§ **Task to complete**
Begin at the line that has "This screenshot has width=1359, height=764." and go through the end of the data, copying each line in full and increasing every coordinate in the answers by 87. Leave the pictures out.
━━ Entries shown ━━
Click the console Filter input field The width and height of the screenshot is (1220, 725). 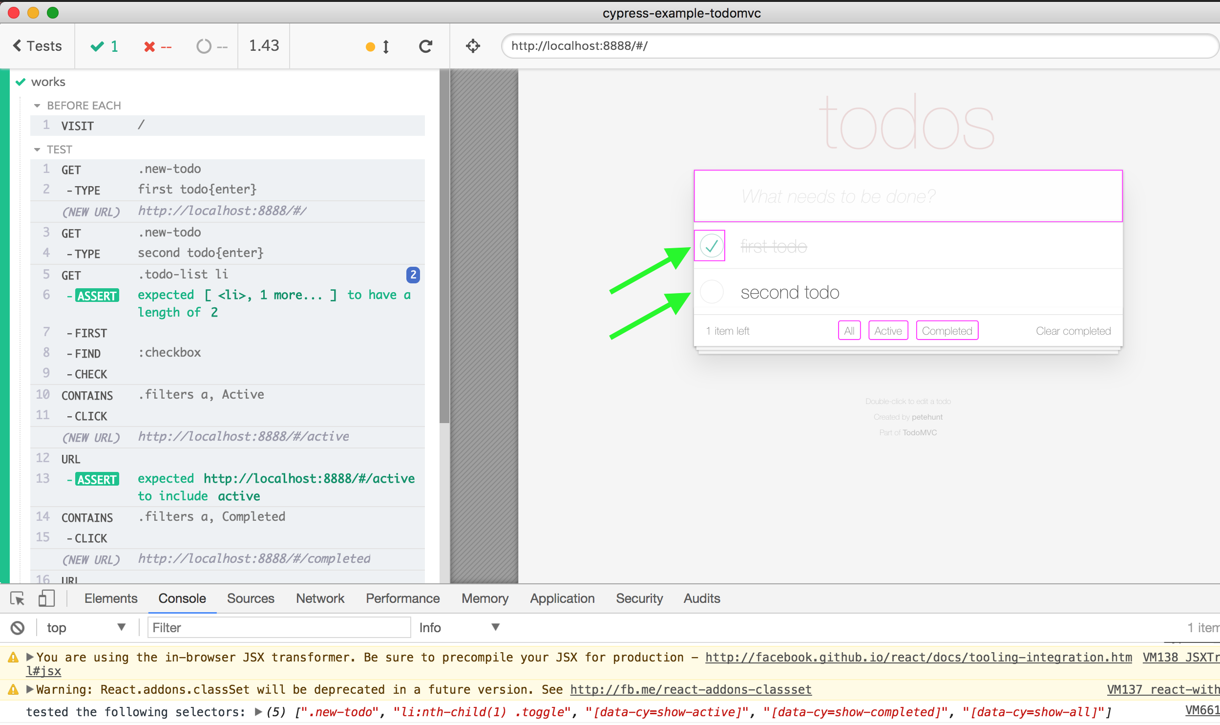click(279, 628)
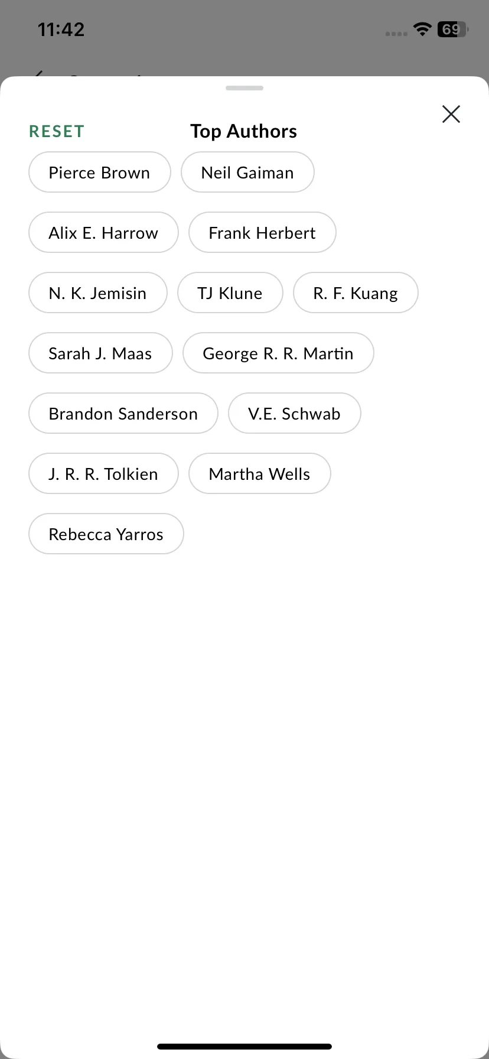Tap the sheet drag handle grabber
This screenshot has height=1059, width=489.
245,88
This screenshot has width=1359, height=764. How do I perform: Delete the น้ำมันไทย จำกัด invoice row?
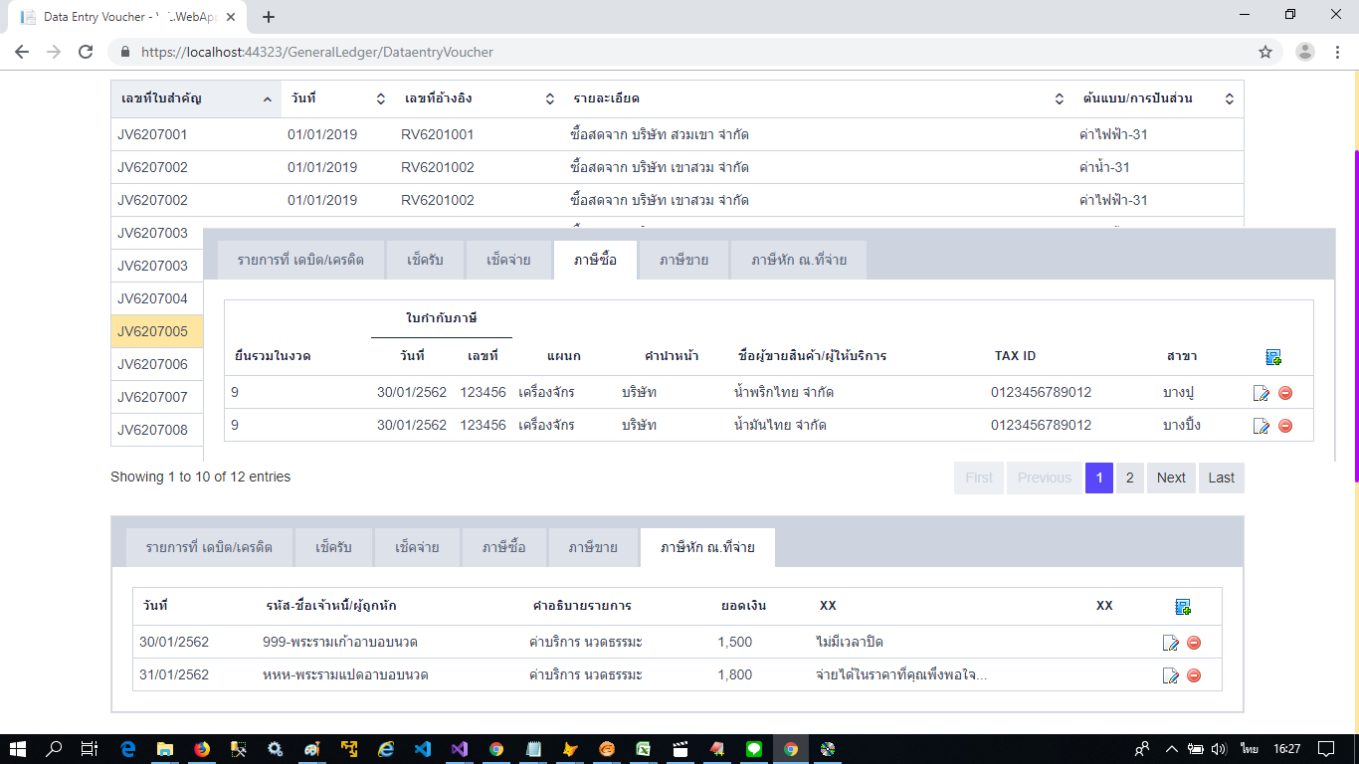click(x=1284, y=425)
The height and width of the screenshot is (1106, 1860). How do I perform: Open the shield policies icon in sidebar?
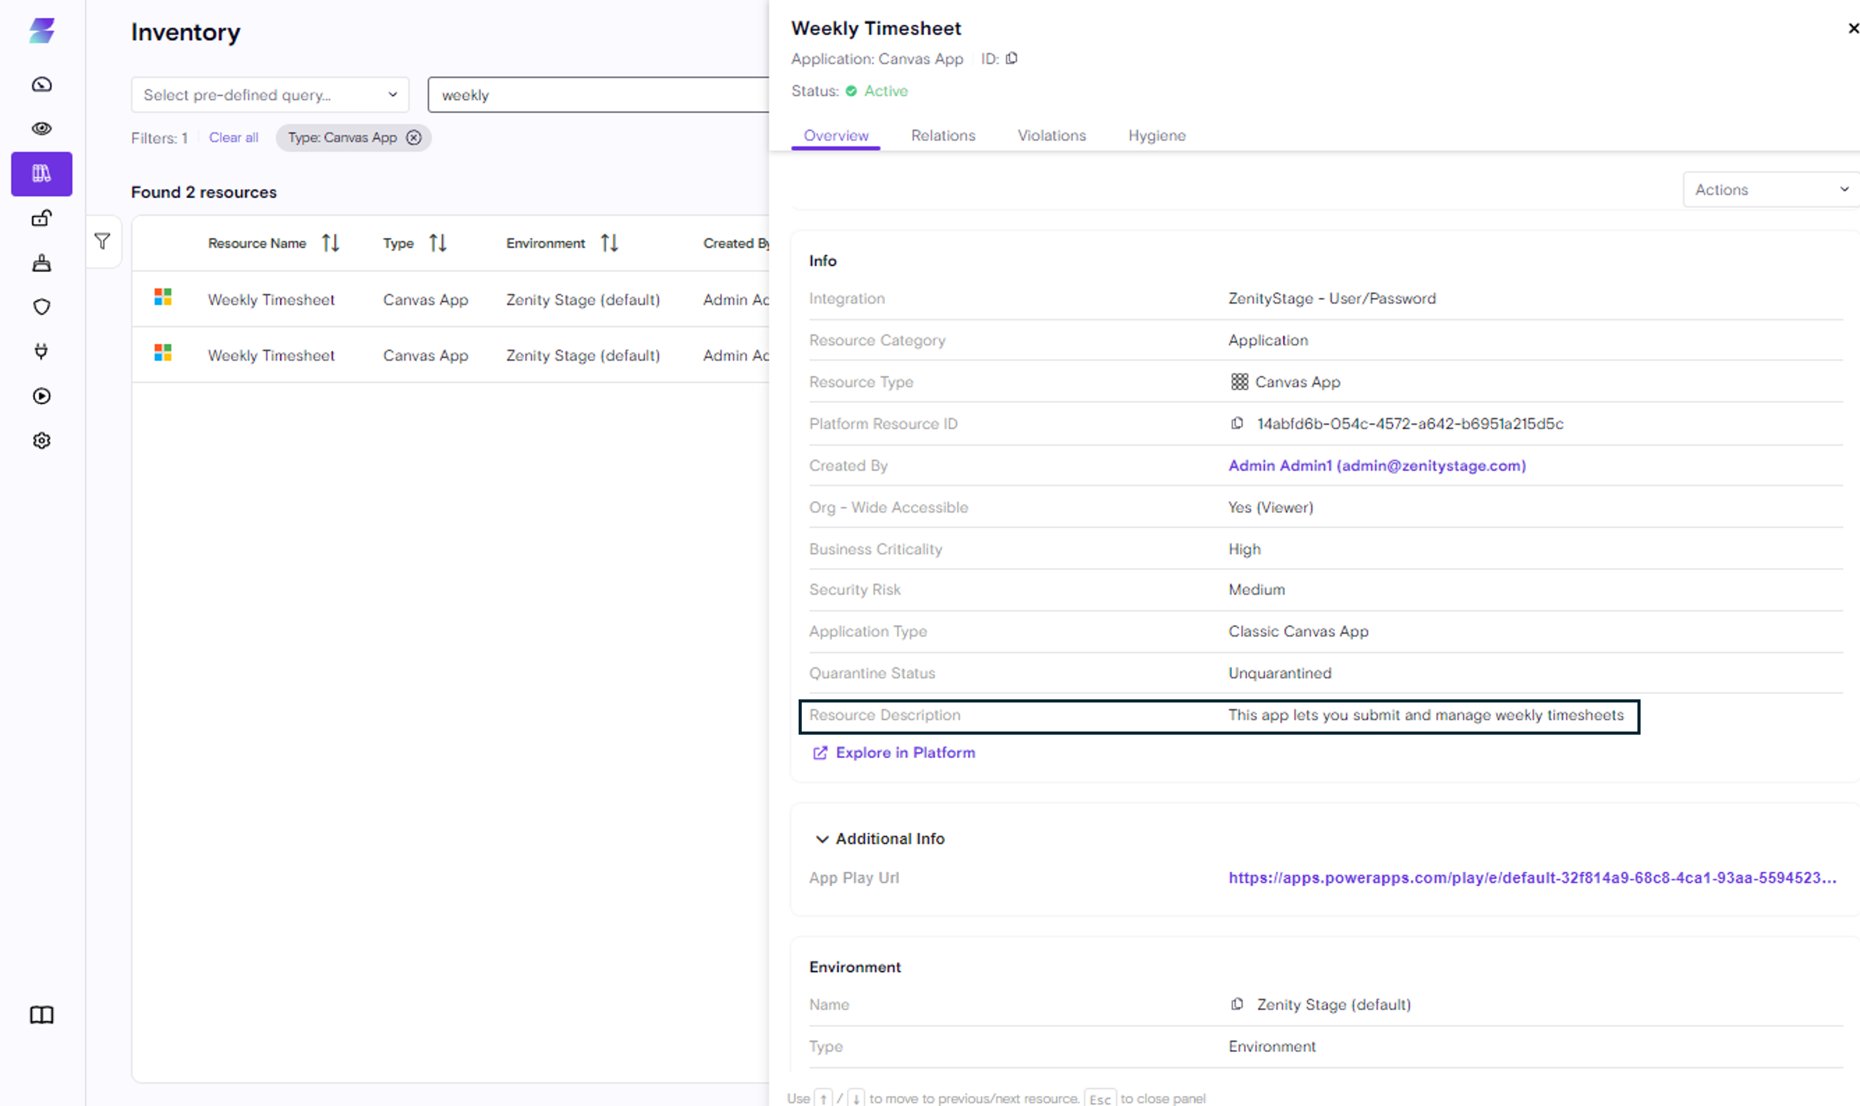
━━━
§ **Finished answer**
This screenshot has width=1359, height=764. How do I perform: Delete the น้ำมันไทย จำกัด invoice row?
click(x=1371, y=512)
The height and width of the screenshot is (1106, 1860). How do I perform: Open the shield policies icon in sidebar?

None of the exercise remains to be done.